In this assignment I was tasked with implementing basic methods involved in 2D image processing. These methods include the following:
- Extract Channel: Leave specified rgb channel intact and set all others to zero.
- Crop: Extract a subimage specified by a corner and area.
- Quantize: Change the number of bits per channel of an image, using simple rounding.
- Random noise: Add noise to an image. A larger parameter value should make the image noisier.
- Contrast: Change the contrast of an image.
- Saturation: Change the saturation of an image.
- Blur: Blur an image by convolving it with a Gaussian low-pass filter.
- Sharpen: Sharpen an image by extrapolating from a blurred version.
- Edge detect: Detect edges in an image by convolving it with an edge detection kernel.

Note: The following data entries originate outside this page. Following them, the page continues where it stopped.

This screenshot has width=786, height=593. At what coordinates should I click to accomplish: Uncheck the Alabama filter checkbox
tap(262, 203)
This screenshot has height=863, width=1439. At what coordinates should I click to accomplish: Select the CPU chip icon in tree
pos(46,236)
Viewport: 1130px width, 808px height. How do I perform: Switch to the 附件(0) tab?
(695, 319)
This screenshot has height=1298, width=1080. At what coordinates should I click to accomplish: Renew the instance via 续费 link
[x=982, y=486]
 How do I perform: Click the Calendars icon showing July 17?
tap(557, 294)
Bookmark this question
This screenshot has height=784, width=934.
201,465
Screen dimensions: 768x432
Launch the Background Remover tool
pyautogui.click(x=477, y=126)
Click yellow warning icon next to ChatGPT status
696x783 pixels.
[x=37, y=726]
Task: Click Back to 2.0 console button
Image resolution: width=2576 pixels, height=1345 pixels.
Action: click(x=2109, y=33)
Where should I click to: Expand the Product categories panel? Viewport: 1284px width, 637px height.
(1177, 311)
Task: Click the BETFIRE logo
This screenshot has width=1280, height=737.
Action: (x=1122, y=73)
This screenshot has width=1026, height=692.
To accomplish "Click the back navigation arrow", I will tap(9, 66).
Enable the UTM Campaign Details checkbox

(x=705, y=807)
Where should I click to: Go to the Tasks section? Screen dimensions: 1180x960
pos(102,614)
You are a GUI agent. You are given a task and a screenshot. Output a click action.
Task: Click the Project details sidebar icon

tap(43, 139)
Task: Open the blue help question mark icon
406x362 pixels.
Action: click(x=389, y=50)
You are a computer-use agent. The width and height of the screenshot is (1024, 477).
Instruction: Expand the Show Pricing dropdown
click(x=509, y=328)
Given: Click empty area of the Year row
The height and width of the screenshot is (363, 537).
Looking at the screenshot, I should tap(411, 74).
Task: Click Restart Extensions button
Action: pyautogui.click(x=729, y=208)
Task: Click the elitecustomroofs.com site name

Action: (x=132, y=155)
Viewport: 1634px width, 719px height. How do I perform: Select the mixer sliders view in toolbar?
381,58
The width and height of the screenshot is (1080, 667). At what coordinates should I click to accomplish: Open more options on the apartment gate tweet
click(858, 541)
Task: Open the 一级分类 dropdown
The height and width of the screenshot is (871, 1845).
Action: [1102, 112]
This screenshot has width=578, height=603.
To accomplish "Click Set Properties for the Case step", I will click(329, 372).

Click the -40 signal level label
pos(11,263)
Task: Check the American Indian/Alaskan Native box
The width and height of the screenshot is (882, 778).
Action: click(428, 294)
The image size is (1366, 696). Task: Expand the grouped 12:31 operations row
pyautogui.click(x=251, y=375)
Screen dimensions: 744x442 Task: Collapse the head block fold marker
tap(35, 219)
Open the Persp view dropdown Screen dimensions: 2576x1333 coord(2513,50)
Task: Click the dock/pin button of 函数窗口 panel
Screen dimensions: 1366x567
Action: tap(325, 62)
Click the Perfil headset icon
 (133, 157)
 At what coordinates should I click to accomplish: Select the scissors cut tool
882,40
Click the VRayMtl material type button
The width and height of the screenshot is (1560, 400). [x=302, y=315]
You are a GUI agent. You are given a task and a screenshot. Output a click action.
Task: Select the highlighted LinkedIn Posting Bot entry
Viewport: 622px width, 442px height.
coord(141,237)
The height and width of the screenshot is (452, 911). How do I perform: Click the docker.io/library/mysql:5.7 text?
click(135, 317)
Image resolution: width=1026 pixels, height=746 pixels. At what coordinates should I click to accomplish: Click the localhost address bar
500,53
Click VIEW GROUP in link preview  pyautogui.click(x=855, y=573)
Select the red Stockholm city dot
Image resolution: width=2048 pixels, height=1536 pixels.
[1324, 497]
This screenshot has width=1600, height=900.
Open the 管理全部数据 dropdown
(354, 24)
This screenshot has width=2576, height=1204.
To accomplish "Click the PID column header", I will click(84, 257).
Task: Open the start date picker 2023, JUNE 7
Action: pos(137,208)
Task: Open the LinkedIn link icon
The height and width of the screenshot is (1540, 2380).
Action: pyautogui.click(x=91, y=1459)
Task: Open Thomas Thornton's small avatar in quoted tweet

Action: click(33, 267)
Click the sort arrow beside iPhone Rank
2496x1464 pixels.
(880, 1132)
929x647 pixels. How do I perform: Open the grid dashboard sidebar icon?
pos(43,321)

- Random dither: Convert an image to a given number of bits per channel, using a randomized threshold.
- Floyd-Steinberg dither: Convert an image to a given number of bits per channel, using dithering with error diffusion.
- Scale: Scale an image up or down in size by a real valued factor.
- Rotate: Rotate an image by a given angle
I tested most image operation with this image of the stone arch bridge:
In the previous homework we implemented the Extract, Crop, and Quantize functions. I started by porting this code to the new project. This was fairly straightforward.
./image -input samples/millcity.jpg -extractChannel 0 -output millcity_extract.jpg
./image -input samples/millcity.jpg -crop 200 200 400 400 -output millcity_crop.jpg
./image -input samples/millcity.jpg -quantize 2 -output millcity_quantize.jpg
Then I tried to tackle some the easier proccessing functions while I learned the structure of the provided code.
./image -input samples/millcity.jpg -noise 0.2 -output millcity_noise.jpg
Contrast and saturation were a little harder…
./image -input samples/millcity.jpg -contrast 100 -output millcity_contrast.jpg
./image -input samples/millcity.jpg -saturation 128 -output millcity_saturation.jpg
The next filters required implementing a convolution kernel.
./image -input samples/millcity.jpg -blur 5 -output millcity_blur.jpg
./image -input samples/millcity.jpg -sharpen 40 -output millcity_sharpen.jpg
./image -input samples/millcity.jpg -blur 5 -edgeDetect -output millcity_edge_detect.jpg
Dithering
./image -input samples/millcity.jpg -randomDither 1 -output millcity_random_dither.jpg
./image -input samples/millcity.jpg -FloydSteinbergDither 1 -output millcity_floyd_dither.jpg
Tranformations
./image -input samples/millcity.jpg -sampling 2 -scale 0.5 0.5 -output millcity_scale.jpg
./image -input samples/millcity.jpg -sampling 1 -rotate 1 -output millcity_rotate.jpg
Sampling
./image -input samples/millcity.jpg -sampling 0 -rotate 0.2 -scale 2.3 3 -output millcity_scale_sample_nn.jpg
./image -input samples/millcity.jpg -sampling 1 -rotate 0.2 -scale 2.3 3 -output millcity_scale_sample_bilinear.jpg
./image -input samples/millcity.jpg -sampling 2 -rotate 0.2 -scale 2.3 3 -output millcity_scale_sample_gaussian.jpg
Art
I really like the rainbow of color on this image. This was generated by accident while trying to implement the convolution kernel.
Art submission
Code: image.cpp
Conclusion
I found this project to be particularily difficult. I ran into a lot of issues where floating points would be implicily cast into ints resulting in some dataloss and artifacting. It took some time to learn the quirks of c++, it’s definately not my favorite language to work with. The dithering implementation was a fun challenge, I enjoyed the combination structured algorithm + programming that it provided.